Australia's parliament said on Friday that they had to reset all the passwords on its computers, as they have noticed that an unknown attacker tried to hack the system. The officials stated that they started an investigation.
The legislature's presiding officers said in a statement that following the attempt of network breach on "the parliamentary computing network, a number of measures have been implemented to protect the network and its users."
Even though the officials have denied commenting on the nature of the cybersecurity violation, the statement added that "There is no evidence that any data has been accessed or taken at this time, however, this will remain subject to ongoing investigation."
In addition, the officials also said in the statement that "We have no evidence that this is an attempt to influence the outcome of parliamentary processes or to disrupt or influence electoral or political processes."
Australia's Labor Party leader Bill Shorten said on Friday that this cyber attack should be a 'wake up call,' for the country.
He also added that internet is great and it has its own advantages, but there are some anonymous people "in the cyber world who want to do Australians, and Australian business, and Australian security, harm."

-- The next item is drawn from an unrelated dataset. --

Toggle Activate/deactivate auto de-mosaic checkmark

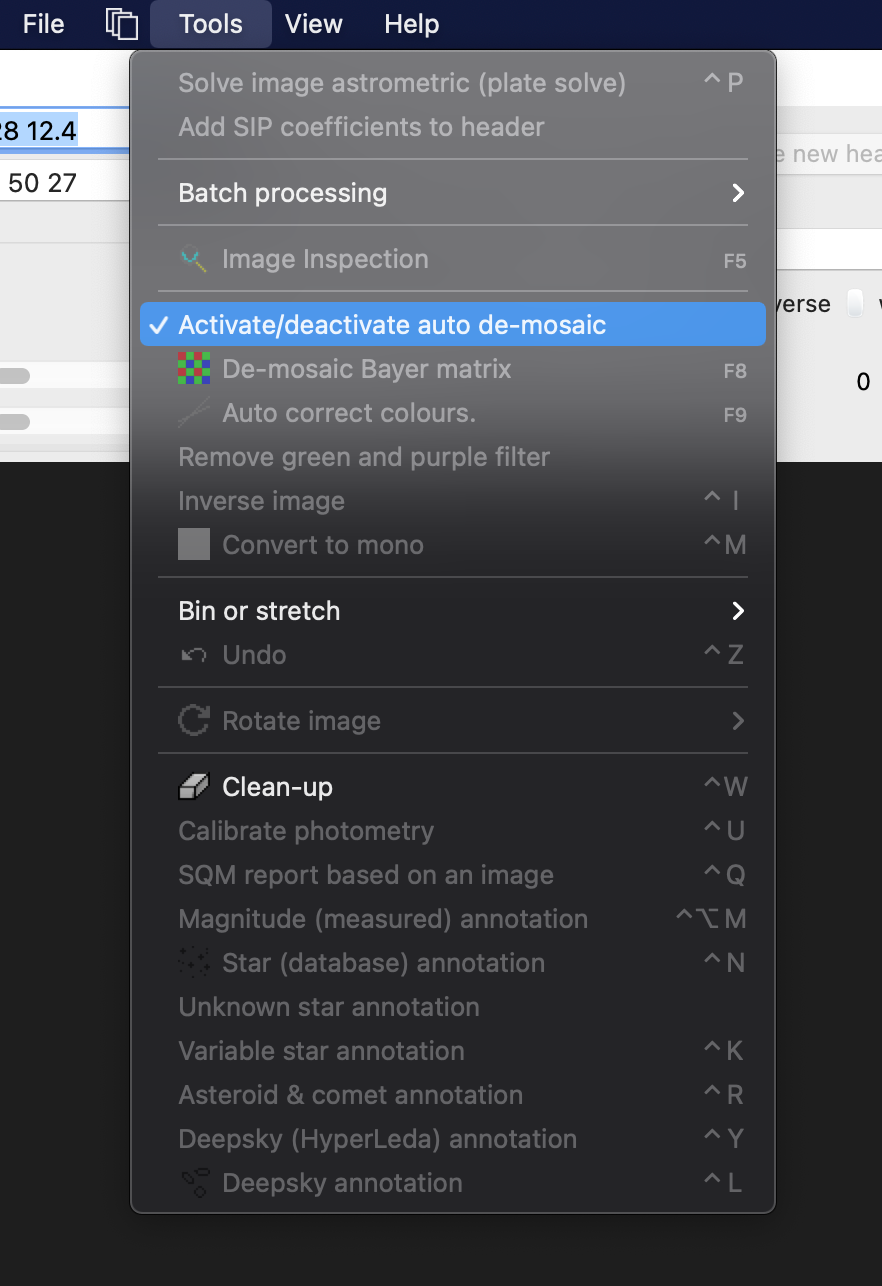pyautogui.click(x=157, y=325)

However, all passwords of the parliamentary computers were reset and The Australian Cyber Security Centre (ACSC), which is responsible for cybersecurity including analysing, investigating and reporting cyber threats, is among those investigating.
Just a month ago, Germany politicians also faced a similar security threat as the hackers leaked massive data, including credit card details, phone numbers and email addresses.
Even American space agency, NASA faced the same threat in 2018, as reports claimed that personal information of some former and current employees of the agency were compromised in a hack that took place in October.